Iqdam menggeleng. "Bukan, Ndan. Saya  kemarin ditanya sama ayahnya Bang Egi. Kenapa masih melajang. Saya bilang saya takut perempuan. Saya selalu grogi dan tidak percaya diri. Apalagi sekarang cewek-cewek antipati dengan seragam saya. Katanya halo dek, halo dek. Saya hanya dekat dengan satu perempuan. Terus ayah Bang Egi bilang, berarti satu perempuan itu spesial buat saya karena membuat saya nyaman tanpa saya sadari. Dan, itu membuat saya berpikir semalaman. Saya yang awalnya nyaman, malah kalau membayangkan perempuan itu dada saya sakit. Kayak cenut-cenut gitu. Bibir saya gerak sendiri, kayak mau senyum sendiri. Saya akhirnya semalaman iktikaf, sembari khataman. Takut saya kalau ternyata saya ketempelan apa gitu. Meruqyah diri sendiri."
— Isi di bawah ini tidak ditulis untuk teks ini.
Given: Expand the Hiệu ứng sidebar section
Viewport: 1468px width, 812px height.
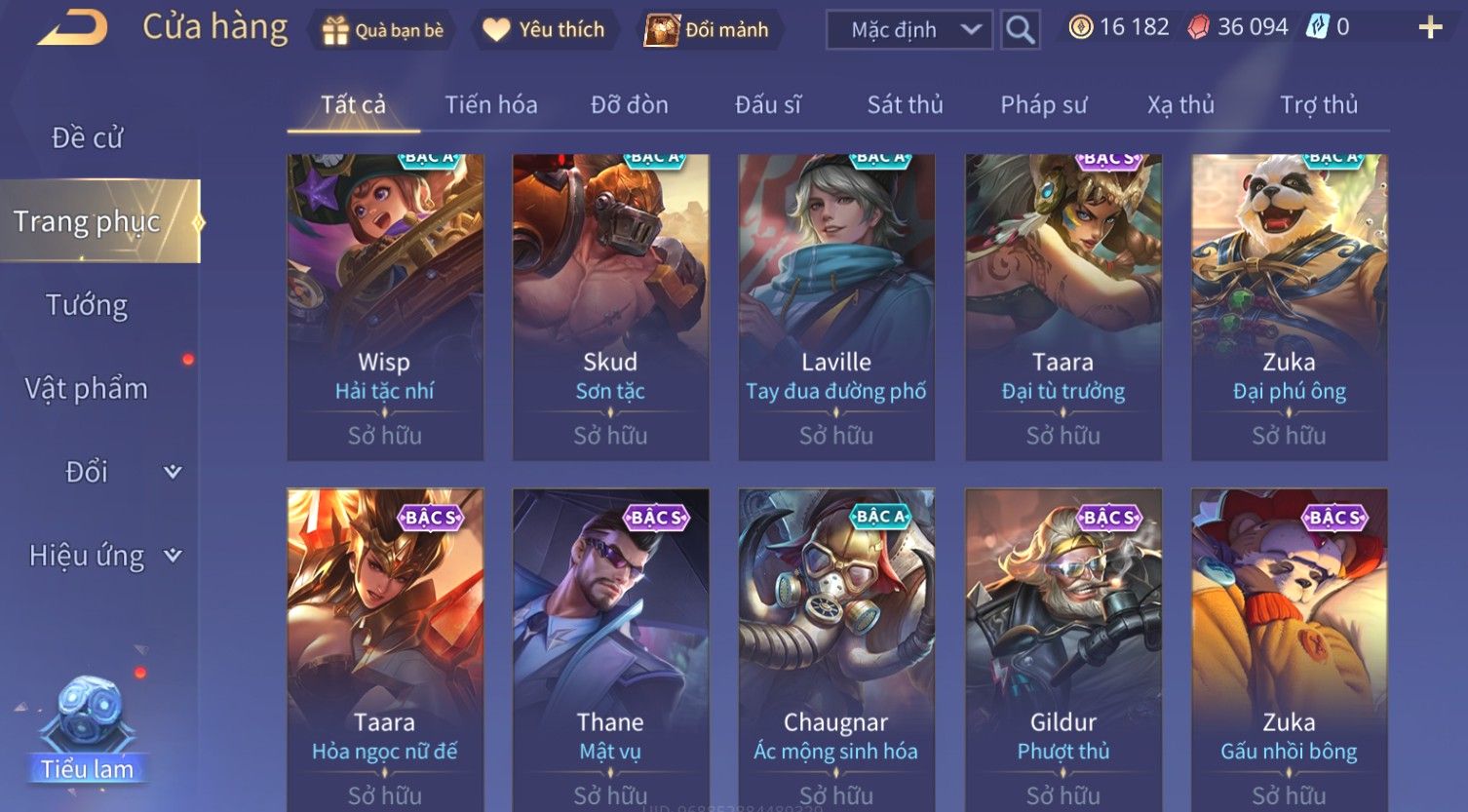Looking at the screenshot, I should click(x=173, y=556).
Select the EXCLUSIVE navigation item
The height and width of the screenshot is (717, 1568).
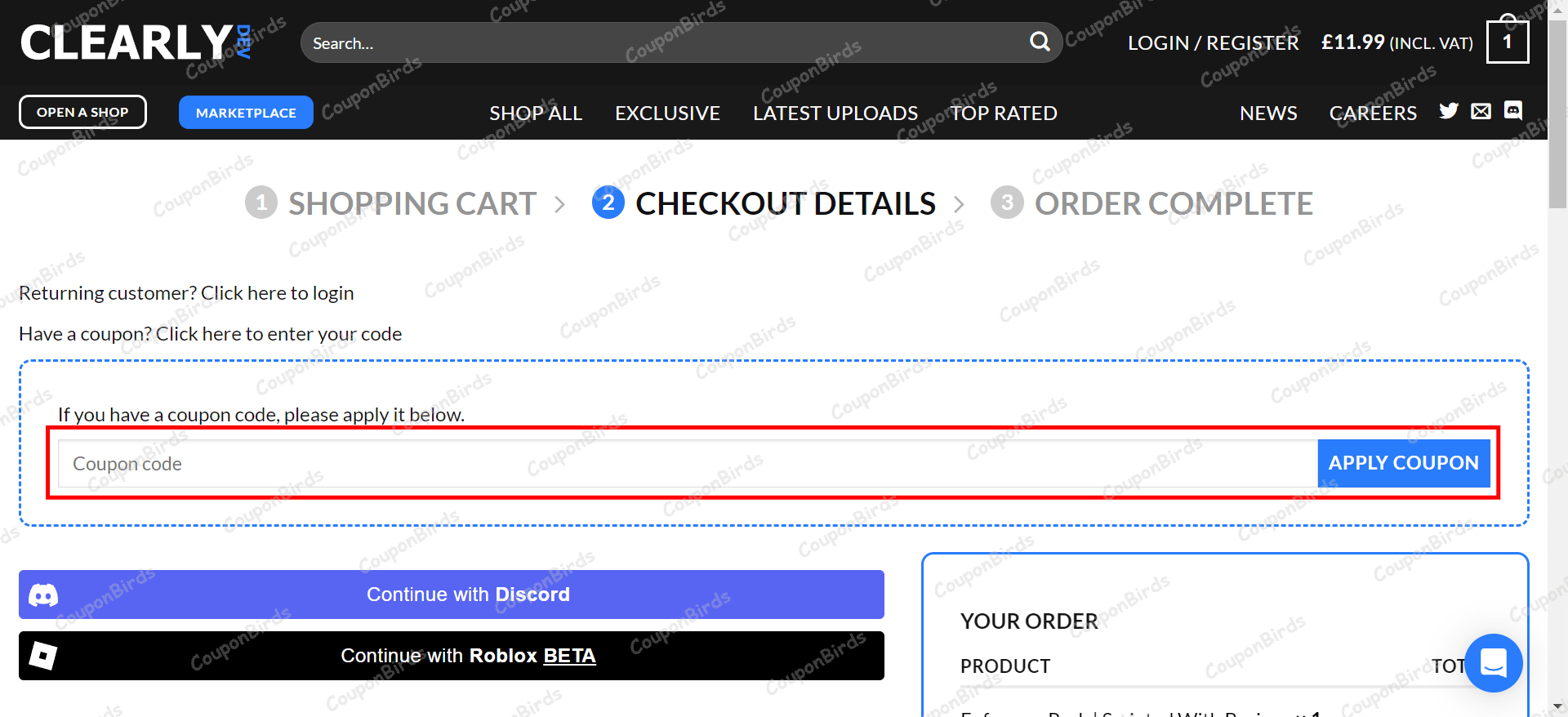(x=666, y=113)
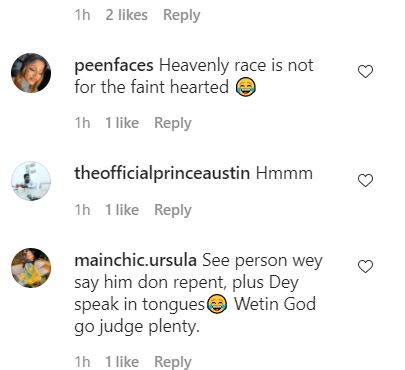
Task: Open the theofficialprinceaustin username link
Action: pos(162,173)
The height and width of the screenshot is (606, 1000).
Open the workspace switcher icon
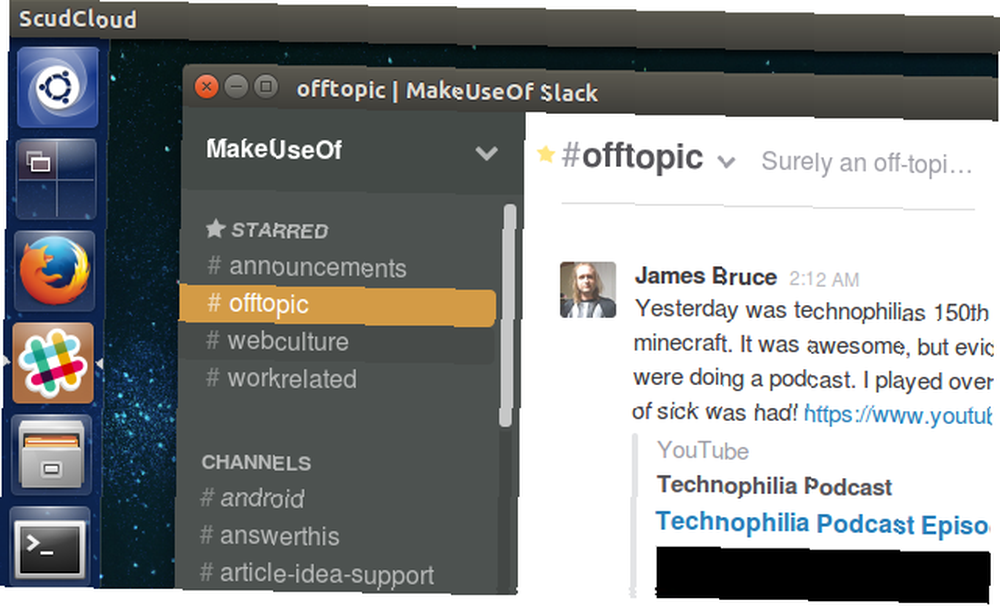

Salman mendengar cerita sang bawahan sembari menyeruput es tehnya.

"Itu tandanya kamu sadar kalau kamu suka sama dia," komentarnya kemudian.

"Ayah!"

Suara seorang wanita terdengar. Iqdam tiba-tiba bersembunyi di balik punggung Salman.

"Kamu kenapa?" tanya Salman.

"Itu orangnya, Ndan. Saya jadi takut mau ketemu. Dada saya aneh rasanya."

Salman mengerjapkan mata berkali-kali sebelum paham apa maksudnya.

"Jadi cewek yang kamu maksud tadi Alma? Kamu suka sama anak saya?"

Iqdam pun baru sadar, ia curhat pada orang yang salah.

"A-anu, si-siap salah, Ndan!" Iqdam akhirnya mengambil posisi push up.

Alma yang baru datang bersama Jeno pun heran melihat tingkah Iqdam.

"Heh, jangan push up. Kamu masih sakit!" bentak Salman.

Iqdam pun berhenti.

"Al, kenapa kamu yang ke sini?" tanya Salman pada sang putri.